# Summe berechnen



## unlocked (8. Nov 2010)

Kann mir bitte dringend jemand dabei helfen:

Formulieren Sie Pseudocode für ein Programm, das zwei Zahlen a und b von einem Nutzer übergeben
bekommt und in Variablen abspeichert. Das Programm berechnet die Summe von a und b, speichert sie
in einer zusätzlichen Variable und gibt diese dem Benutzer aus.

Ich bin neueinsteiger und Blick gerade nicht mehr durch


----------



## Marcinek (8. Nov 2010)

Was sagt google zu pseudocode?

Ich hoffe du studerst keine Informatik ^^


----------



## SpecialKay (8. Nov 2010)

etwa so für ganze zahlen. kann man natürlich alles nen bisschen schöner machen, aber dafür ist es zu spät.
außerdem kanns du ja auch noch ein bisschen selber machen...

```
int a,b,c;
BufferedReader br = new BufferedReader(new InputStreamReader(System.in));
System.out.println("Erste Zahl: ");
try
{
	a = Integer.valueOf(br.readLine());
}
catch(Exception e)
{
	System.out.println("Fehler: " + e);
	a = 0;
}
System.out.println("Zweite Zahl: ");
try
{
	b = Integer.valueOf(br.readLine());
}
catch(Exception e)
{
	System.out.println(e);
	b = 0;
}
c = a+b;
System.out.println("Summe: " + c);
```



Marcinek hat gesagt.:


> Ich hoffe du studerst keine Informatik ^^


----------



## XHelp (8. Nov 2010)

SpecialKay hat gesagt.:


> etwa so für ganze zahlen. kann man natürlich alles nen bisschen schöner machen, aber dafür ist es zu spät.
> außerdem kanns du ja auch noch ein bisschen selber machen...

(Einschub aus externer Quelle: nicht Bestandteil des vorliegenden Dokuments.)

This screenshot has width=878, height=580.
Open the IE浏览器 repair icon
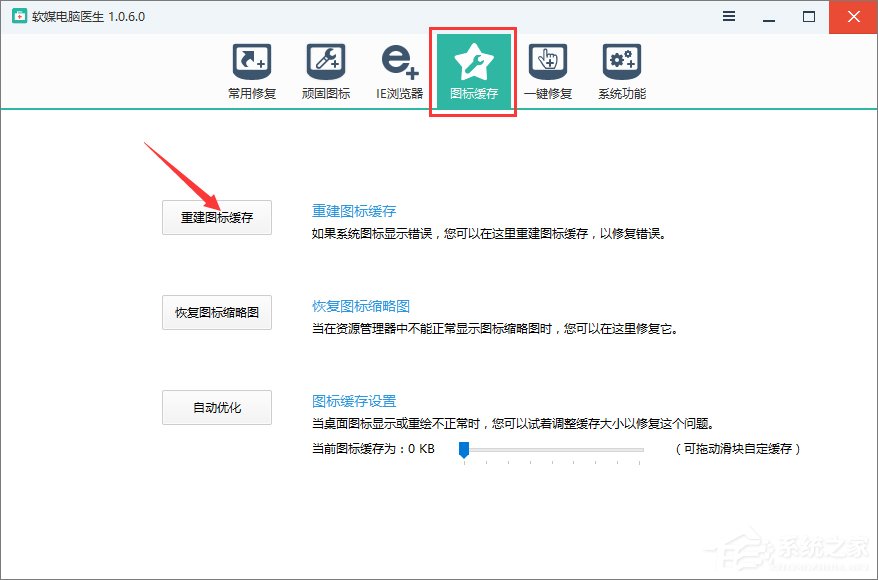click(398, 60)
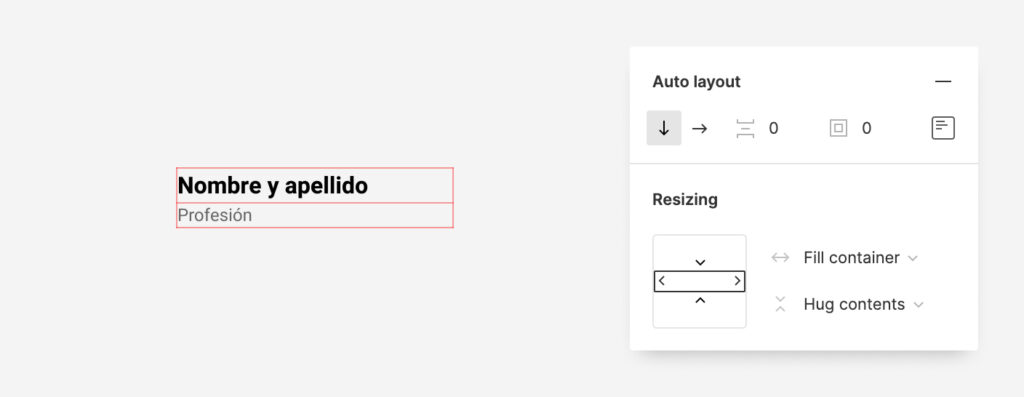
Task: Click the spacing between items icon
Action: tap(745, 129)

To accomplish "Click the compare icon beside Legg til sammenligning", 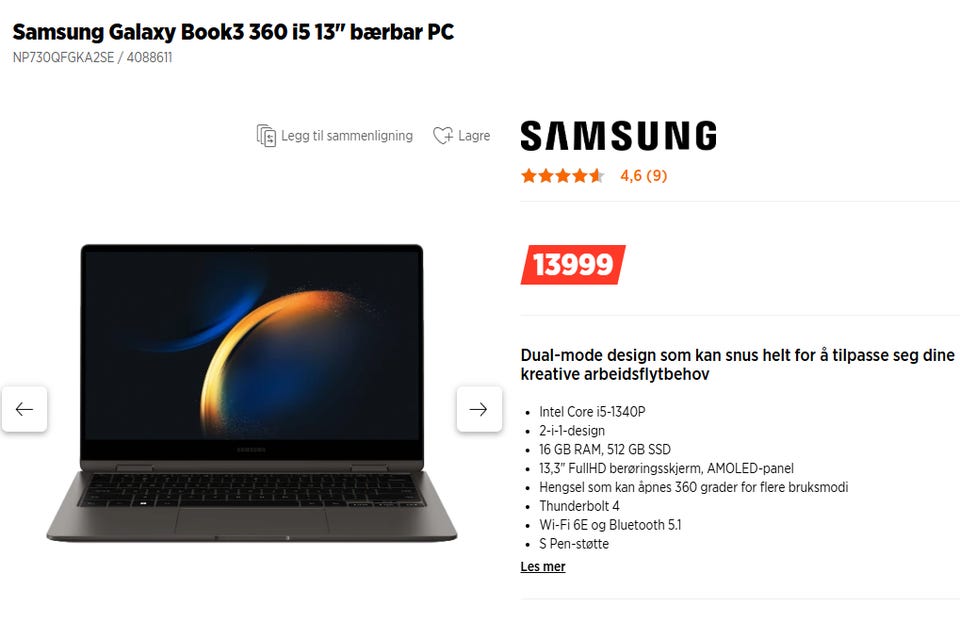I will pos(266,135).
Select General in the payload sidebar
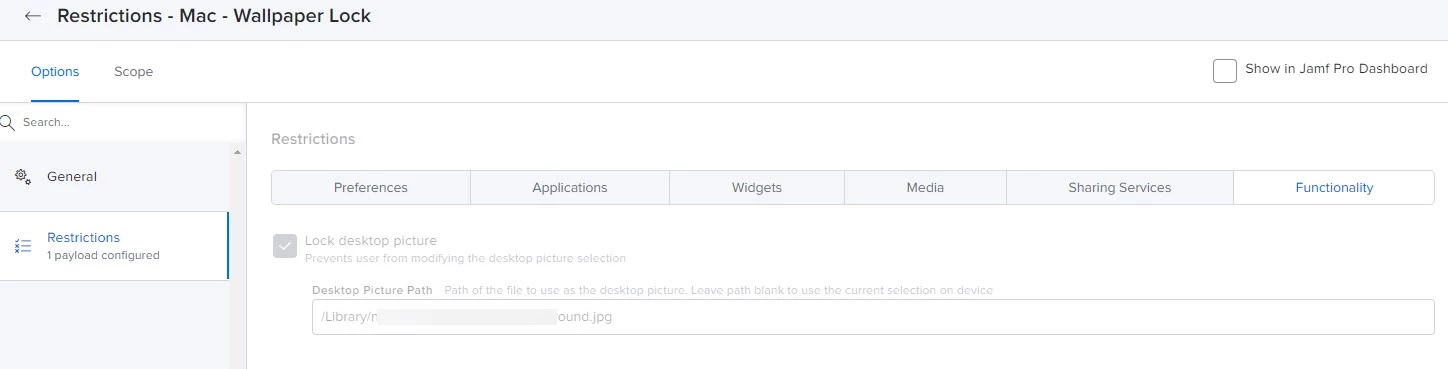 pos(115,177)
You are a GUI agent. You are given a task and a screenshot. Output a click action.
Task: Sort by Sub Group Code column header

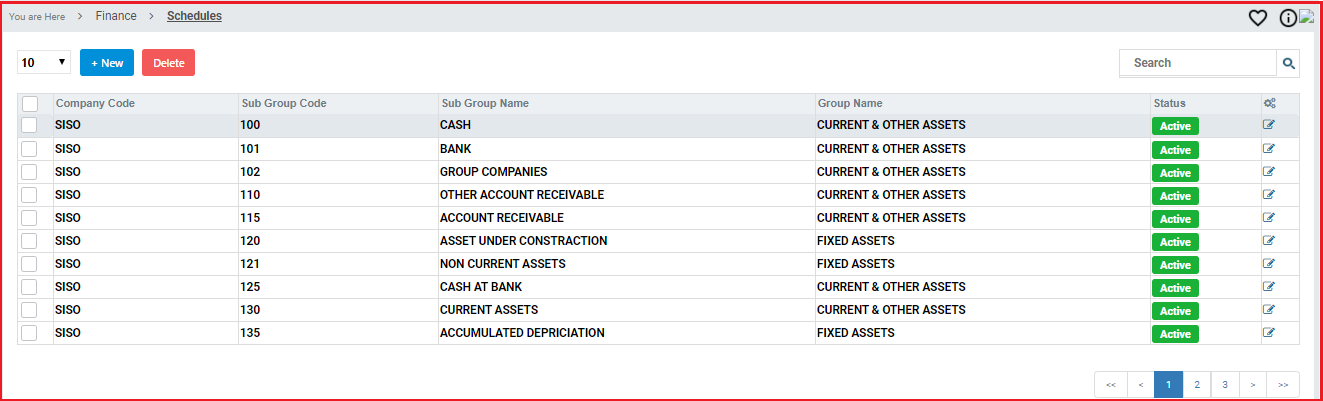284,104
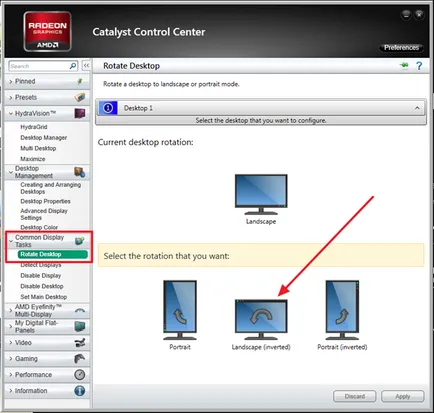Expand the Gaming section
Viewport: 434px width, 413px height.
click(47, 359)
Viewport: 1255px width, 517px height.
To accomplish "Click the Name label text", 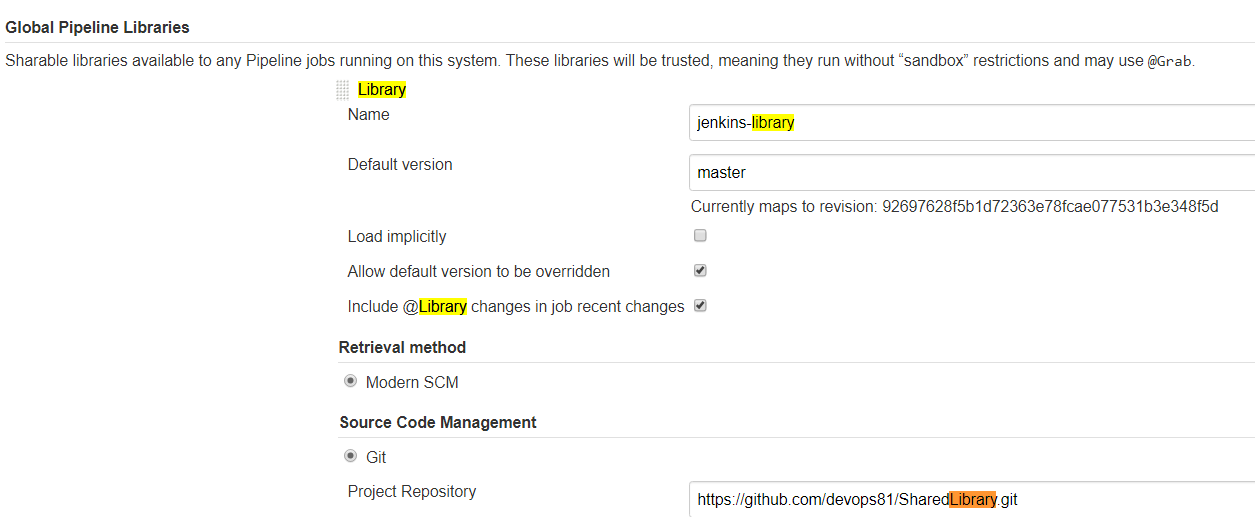I will pyautogui.click(x=368, y=115).
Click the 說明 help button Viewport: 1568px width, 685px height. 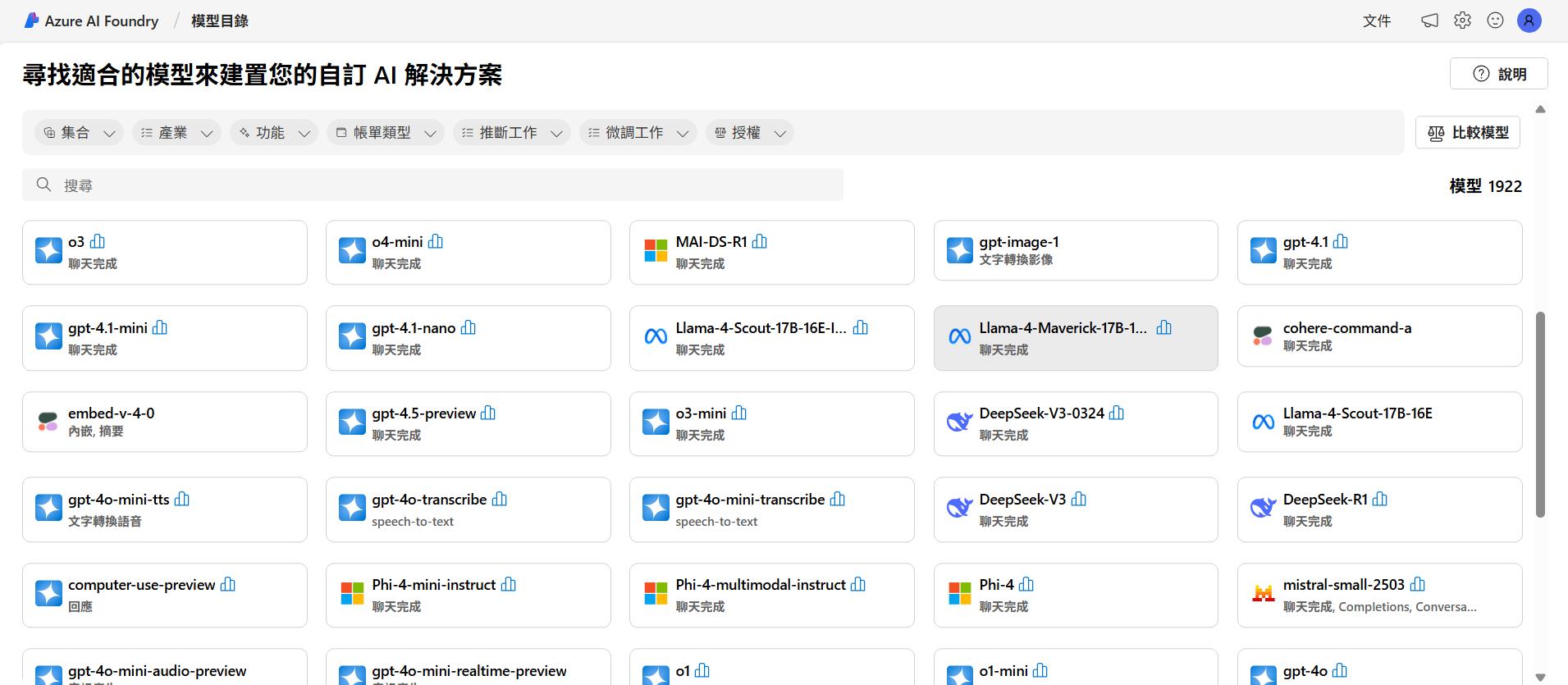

Schöner oder nicht ist erstmal nebensächlich... du hast eher ein anderes Problem bei deinem Code: es sieht nicht kompilierbar aus. Um außerhalb der try-Blöcke eine Summe zu bilden, musst du die Variablen initialisieren (bei der Summe würde sich 0 anbieten). Dann die Sysouts mit Semikolons drin...
Und zu alle letzt: die Rede ist von Pseudocode.


----------



## SpecialKay (8. Nov 2010)

XHelp hat gesagt.:


> Schöner oder nicht ist erstmal nebensächlich... du hast eher ein anderes Problem bei deinem Code: es sieht nicht kompilierbar aus. Um außerhalb der try-Blöcke eine Summe zu bilden, musst du die Variablen initialisieren (bei der Summe würde sich 0 anbieten). Dann die Sysouts mit Semikolons drin...


mach mich doch nich so fertig  naja ich habs nochmal kompilierbar gemacht. wie gesagt: zu spät...



XHelp hat gesagt.:


> Und zu alle letzt: die Rede ist von Pseudocode.


hab ich auch überlesen. naja hab ich jetzt keine lust mehr zu. vllt morgen.


----------



## XHelp (8. Nov 2010)

SpecialKay hat gesagt.:


> mach mich doch nich so fertig



Mach ich doch gar nicht :bahnhof:


----------



## Landei (8. Nov 2010)

SpecialKay hat gesagt.:


> kann man natürlich alles nen bisschen schöner machen, aber dafür ist es zu spät.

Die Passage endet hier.